The effects of antagonists of GHRH and the somatostatin analog RC-160 on the growth of OV-1063 human epithelial ovarian cancer cells xenografted into nude mice were investigated.

Treatment with 20 microg/day of the GHRH antagonist JV-1-36 or MZ-5-156 and 60 microg/day of the somatostatin analog RC-160 for 25 days decreased tumor volume by 70.9% (P < 0.01), 58.3% (P < 0.05), and 60.6% (P < 0.01), respectively, vs. the control value.

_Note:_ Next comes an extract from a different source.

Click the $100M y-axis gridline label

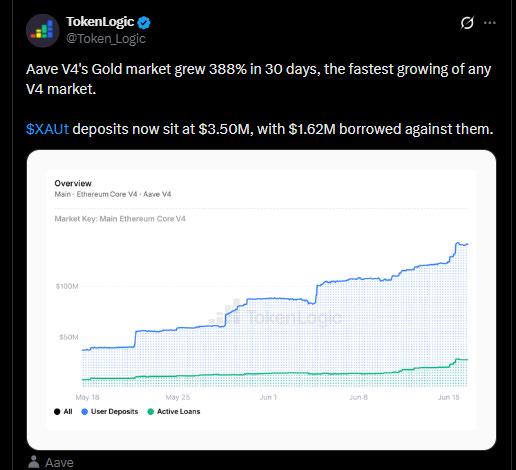click(67, 286)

The levels of GH in serum were decreased in all of the treated groups, but only RC-160 significantly reduced serum insulin-like growth factor I (IGF-I). The levels of messenger ribonucleic acid (mRNA) for IGF-I and -II and for their receptors in OV-1063 tumors were investigated by multiplex RT-PCR. No expression of mRNA for IGF-I was detected, but treatment with JV-1-136 caused a 51.8% decrease (P < 0.05) in the level of mRNA for IGF-II in tumors.

Exposure of OV-1063 cells cultured in vitro to GHRH, IGF-I, or IGF-II significantly (P < 0.05) stimulated cell growth, but 10(-5) mol/L JV-1-36 nearly completely inhibited (P < 0.001) OV-1063 cell proliferation. OV-1063 tumors expressed mRNA for GHRH receptors and showed the presence of binding sites for GHRH.

Our results indicate that antagonistic analogs of GHRH and the somatostatin analog RC-160 inhibit the growth of epithelial ovarian cancers.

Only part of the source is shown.